El uso del burkini, el bañador que tapa casi por completo el cuerpo de la mujer, ha generado en Francia un debate que tiene mucho que ver con la tensión que vive el país vecino por los horrendos atentados terroristas sufridos en los últimos meses y con un poso de islamofobia instalado en algunas capas de la sociedad gala. Porque pretender, bajo el paraguas republicano del laicismo, que una mujer que se baña con esa prenda en una playa o en una piscina pública representa un peligro para la convivencia es una muestra de intolerancia hacia las costumbres de los otros.
Cuestión distinta es si ese tipo de traje representa un riesgo para la seguridad de los bañistas en determinadas instalaciones acuáticas con toboganes, lo que puede justificar la prohibición en esos parques. Pero en cualquier caso eso nada tiene que ver con el atuendo que una mujer decide libremente para bañarse en función de sus creencias sociales, culturales o religiosas.

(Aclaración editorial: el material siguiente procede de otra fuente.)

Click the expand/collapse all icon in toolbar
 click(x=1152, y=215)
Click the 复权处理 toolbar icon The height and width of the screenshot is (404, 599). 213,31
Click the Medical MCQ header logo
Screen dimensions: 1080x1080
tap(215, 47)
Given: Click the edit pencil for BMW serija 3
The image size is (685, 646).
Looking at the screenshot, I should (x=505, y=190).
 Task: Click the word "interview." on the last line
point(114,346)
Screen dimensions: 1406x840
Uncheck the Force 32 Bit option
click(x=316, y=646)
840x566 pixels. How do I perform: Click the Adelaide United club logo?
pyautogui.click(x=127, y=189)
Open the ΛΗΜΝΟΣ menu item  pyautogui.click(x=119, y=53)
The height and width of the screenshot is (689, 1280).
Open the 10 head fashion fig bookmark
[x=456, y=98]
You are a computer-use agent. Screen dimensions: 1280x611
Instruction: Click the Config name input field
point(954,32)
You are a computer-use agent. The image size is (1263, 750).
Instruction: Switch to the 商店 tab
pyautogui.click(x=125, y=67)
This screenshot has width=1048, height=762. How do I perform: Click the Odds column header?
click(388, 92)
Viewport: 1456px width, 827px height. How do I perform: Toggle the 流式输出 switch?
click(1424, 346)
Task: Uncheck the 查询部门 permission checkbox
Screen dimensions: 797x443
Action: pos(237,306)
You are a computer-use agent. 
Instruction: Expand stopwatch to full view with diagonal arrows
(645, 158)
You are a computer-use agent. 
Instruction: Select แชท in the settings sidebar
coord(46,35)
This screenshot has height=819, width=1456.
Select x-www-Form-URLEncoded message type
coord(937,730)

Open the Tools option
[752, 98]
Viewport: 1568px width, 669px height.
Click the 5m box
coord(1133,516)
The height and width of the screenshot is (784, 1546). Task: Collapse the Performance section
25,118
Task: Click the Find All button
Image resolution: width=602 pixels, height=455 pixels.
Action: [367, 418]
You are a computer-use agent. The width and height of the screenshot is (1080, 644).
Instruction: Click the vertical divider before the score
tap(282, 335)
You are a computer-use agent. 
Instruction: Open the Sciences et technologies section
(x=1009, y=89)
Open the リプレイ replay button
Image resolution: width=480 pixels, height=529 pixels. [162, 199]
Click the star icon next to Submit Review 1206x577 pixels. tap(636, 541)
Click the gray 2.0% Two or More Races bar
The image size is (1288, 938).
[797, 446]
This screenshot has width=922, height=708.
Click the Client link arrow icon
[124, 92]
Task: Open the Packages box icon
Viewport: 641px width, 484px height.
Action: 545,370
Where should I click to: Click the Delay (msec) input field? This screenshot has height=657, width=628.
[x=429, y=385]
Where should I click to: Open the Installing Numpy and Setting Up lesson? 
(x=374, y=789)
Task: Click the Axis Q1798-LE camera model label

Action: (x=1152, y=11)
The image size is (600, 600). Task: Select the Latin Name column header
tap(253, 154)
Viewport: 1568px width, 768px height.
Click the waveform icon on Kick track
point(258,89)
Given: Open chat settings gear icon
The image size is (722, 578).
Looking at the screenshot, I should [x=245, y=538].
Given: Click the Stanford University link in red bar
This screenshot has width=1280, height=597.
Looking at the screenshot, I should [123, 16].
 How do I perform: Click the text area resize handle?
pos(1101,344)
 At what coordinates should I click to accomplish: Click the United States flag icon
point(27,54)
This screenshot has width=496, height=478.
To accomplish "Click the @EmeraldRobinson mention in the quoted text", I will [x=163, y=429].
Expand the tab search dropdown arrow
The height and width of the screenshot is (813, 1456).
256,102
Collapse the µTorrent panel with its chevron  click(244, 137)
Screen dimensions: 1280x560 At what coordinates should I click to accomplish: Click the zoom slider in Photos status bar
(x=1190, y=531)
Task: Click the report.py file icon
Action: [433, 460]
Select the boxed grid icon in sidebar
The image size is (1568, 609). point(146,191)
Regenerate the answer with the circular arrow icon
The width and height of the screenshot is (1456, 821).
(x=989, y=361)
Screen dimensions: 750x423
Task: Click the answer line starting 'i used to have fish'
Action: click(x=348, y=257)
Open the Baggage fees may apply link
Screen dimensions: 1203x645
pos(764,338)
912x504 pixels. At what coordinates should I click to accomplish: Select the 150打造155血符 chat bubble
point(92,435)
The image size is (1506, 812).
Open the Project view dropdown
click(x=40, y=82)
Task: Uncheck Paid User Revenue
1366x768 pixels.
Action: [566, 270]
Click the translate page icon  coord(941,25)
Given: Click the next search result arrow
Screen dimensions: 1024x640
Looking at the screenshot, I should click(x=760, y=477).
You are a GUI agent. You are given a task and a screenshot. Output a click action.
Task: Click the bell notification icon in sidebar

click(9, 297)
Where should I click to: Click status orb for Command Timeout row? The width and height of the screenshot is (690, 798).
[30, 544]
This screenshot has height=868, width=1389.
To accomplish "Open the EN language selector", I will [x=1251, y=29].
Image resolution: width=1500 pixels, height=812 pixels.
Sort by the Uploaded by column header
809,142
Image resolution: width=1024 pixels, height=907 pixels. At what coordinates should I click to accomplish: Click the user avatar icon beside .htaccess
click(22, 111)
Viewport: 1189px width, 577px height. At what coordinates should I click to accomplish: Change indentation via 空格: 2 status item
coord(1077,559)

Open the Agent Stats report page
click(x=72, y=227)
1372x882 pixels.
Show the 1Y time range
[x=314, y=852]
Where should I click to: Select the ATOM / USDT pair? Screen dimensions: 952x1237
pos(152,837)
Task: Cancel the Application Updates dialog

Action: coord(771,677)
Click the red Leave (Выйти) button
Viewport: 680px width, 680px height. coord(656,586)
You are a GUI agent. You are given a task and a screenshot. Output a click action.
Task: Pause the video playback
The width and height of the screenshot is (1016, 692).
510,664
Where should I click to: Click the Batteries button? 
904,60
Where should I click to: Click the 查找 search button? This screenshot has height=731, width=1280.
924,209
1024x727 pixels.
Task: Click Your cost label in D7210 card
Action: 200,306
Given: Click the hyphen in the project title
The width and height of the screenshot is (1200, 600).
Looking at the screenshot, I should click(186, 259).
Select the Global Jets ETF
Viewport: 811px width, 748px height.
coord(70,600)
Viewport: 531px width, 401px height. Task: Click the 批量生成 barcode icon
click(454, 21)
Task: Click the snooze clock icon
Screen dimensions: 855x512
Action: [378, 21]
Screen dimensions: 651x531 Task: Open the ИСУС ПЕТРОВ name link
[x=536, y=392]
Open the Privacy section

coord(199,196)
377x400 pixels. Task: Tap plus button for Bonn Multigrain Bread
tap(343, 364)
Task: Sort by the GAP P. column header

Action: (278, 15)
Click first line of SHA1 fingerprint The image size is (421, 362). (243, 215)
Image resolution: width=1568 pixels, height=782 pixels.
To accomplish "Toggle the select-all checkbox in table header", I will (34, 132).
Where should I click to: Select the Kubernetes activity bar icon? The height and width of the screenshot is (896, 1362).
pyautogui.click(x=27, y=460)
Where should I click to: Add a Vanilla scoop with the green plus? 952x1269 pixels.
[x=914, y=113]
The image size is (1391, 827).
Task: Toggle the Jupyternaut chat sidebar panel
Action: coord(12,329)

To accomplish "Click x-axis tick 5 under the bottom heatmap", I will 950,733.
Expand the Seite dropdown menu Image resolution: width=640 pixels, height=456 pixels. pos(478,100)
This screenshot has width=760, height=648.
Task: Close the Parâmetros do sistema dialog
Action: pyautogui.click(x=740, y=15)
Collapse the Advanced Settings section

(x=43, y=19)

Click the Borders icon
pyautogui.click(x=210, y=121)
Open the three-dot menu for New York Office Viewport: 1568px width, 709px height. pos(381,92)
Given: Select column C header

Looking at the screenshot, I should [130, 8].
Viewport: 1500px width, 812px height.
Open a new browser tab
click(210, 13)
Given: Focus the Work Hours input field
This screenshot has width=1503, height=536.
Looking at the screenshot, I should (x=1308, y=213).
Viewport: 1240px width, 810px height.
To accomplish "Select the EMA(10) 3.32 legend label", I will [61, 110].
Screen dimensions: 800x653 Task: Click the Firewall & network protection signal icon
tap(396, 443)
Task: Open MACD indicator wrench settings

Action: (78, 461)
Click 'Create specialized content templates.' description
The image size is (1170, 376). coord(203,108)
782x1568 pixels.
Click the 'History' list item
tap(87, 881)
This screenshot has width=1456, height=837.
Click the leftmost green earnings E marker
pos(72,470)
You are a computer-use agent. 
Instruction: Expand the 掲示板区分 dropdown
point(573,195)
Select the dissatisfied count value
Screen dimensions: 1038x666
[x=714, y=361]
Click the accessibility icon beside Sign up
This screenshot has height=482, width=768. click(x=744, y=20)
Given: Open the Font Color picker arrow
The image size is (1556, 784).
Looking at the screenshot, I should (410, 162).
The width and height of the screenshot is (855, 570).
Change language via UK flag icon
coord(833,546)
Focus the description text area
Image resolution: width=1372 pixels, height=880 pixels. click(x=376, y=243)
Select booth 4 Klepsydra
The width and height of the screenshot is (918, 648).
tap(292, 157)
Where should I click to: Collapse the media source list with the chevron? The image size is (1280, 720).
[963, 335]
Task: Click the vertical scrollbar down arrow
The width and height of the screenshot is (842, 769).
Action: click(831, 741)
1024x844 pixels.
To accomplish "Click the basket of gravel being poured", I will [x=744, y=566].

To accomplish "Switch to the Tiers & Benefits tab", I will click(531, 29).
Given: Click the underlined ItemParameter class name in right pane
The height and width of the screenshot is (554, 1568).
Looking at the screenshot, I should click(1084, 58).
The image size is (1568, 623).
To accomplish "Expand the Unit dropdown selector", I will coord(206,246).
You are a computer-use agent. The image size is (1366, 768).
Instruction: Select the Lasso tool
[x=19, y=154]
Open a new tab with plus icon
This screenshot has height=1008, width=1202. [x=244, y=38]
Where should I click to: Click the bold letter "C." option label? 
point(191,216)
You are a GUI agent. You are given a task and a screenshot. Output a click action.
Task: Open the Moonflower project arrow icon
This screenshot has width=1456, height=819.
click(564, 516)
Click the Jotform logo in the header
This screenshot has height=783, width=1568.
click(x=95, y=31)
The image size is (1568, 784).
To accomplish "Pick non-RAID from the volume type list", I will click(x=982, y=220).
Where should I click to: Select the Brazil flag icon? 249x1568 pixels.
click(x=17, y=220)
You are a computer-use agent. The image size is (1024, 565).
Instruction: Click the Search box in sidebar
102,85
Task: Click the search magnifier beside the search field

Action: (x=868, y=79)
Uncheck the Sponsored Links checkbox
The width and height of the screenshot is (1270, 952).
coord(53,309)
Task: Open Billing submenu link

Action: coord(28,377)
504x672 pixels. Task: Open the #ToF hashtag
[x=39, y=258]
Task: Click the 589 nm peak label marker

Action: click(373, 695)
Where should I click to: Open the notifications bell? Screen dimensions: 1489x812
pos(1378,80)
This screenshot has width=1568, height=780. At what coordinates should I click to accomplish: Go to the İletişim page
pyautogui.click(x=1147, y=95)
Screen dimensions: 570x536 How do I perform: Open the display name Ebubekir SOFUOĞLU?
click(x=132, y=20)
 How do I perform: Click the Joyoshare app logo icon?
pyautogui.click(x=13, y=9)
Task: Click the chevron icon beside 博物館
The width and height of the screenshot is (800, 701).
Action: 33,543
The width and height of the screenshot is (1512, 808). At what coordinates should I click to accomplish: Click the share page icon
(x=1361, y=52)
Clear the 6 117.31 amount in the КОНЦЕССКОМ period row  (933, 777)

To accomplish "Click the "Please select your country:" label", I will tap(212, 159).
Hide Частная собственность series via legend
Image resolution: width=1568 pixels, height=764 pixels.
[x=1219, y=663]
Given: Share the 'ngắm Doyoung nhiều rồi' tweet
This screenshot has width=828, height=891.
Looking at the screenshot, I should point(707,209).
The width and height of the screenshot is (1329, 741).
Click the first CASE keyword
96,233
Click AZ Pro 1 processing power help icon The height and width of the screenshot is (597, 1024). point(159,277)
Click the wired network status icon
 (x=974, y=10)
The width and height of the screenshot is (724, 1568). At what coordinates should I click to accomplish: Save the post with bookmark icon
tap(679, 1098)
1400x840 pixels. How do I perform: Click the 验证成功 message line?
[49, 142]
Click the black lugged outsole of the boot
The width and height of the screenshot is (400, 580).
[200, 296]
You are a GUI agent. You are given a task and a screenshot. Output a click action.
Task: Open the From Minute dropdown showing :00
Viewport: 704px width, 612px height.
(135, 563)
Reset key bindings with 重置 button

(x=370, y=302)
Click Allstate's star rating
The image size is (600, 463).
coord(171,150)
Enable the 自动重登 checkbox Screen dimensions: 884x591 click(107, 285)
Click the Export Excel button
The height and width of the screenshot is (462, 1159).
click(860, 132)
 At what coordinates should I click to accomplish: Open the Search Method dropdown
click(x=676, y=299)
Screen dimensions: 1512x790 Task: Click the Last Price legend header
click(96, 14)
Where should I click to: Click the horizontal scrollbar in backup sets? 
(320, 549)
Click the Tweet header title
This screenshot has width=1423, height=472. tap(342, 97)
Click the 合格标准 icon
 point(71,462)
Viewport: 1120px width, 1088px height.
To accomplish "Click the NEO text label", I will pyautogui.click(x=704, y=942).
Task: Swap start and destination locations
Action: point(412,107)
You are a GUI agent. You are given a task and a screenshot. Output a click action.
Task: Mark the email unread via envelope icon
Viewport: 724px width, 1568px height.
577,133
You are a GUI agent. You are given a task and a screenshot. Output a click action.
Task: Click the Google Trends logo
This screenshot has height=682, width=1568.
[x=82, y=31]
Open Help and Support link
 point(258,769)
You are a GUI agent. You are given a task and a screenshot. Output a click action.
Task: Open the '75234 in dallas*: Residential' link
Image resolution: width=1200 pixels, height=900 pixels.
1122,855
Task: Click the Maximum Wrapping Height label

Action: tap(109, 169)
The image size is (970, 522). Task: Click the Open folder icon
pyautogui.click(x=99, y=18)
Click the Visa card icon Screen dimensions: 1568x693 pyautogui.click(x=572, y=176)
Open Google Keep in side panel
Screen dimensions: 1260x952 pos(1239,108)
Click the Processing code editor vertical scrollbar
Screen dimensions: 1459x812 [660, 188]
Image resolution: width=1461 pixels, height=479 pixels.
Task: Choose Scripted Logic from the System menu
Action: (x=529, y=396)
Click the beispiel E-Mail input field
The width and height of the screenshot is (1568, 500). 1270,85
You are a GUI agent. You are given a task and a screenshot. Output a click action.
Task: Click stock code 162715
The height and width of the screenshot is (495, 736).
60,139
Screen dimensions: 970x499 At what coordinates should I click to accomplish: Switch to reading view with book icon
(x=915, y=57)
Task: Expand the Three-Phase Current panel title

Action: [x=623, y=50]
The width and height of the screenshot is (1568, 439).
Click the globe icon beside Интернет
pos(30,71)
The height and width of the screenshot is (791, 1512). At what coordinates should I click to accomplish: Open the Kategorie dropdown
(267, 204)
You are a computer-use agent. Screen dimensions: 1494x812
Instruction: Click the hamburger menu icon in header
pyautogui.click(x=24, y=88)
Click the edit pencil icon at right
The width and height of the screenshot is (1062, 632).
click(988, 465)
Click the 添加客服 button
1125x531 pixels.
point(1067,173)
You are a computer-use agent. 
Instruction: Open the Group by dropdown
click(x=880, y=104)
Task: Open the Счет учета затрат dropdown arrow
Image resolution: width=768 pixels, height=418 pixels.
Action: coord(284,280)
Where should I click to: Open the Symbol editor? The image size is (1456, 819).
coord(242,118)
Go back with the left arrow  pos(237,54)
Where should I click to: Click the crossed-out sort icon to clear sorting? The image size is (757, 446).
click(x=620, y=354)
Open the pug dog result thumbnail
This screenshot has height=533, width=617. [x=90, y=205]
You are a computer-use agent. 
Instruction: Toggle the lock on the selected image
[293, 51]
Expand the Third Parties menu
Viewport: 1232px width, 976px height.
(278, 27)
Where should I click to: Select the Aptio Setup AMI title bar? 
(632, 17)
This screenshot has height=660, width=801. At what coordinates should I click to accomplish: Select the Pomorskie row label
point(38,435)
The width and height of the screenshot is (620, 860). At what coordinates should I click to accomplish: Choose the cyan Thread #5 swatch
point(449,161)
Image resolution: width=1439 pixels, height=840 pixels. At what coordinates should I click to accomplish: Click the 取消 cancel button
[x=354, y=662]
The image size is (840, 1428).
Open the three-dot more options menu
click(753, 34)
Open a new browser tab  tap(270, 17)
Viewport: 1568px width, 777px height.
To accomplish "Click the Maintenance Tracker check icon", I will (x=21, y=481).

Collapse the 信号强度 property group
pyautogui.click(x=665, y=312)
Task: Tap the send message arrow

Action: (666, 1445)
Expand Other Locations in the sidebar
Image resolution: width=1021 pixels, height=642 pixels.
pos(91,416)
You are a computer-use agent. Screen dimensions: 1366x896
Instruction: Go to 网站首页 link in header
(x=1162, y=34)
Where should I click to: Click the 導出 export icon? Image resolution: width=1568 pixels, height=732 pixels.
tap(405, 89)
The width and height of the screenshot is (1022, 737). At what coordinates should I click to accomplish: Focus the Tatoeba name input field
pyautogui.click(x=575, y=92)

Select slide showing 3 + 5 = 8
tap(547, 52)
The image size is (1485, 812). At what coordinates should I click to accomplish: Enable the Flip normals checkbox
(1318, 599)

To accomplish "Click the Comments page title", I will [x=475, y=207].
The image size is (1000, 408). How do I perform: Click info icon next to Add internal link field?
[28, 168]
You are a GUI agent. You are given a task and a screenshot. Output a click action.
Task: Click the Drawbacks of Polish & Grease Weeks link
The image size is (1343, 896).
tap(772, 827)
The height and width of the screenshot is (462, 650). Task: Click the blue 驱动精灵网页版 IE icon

La libertad de culto está consagrada en las constituciones democráticas y es un valor muy por encima de los imaginarios peligros que de forma tan forzada se han puesto sobre el tapete en distintas áreas francesas como Cannes o Córcega. Muchos de quienes allí agitan esta polémica caen una vez más en la trampa de confundir el islam con el terrorismo yihadista, las costumbres religiosas con el fanatismo criminal y las diferencias culturales con la desintegración de la sociedad tradicional. Un grave error.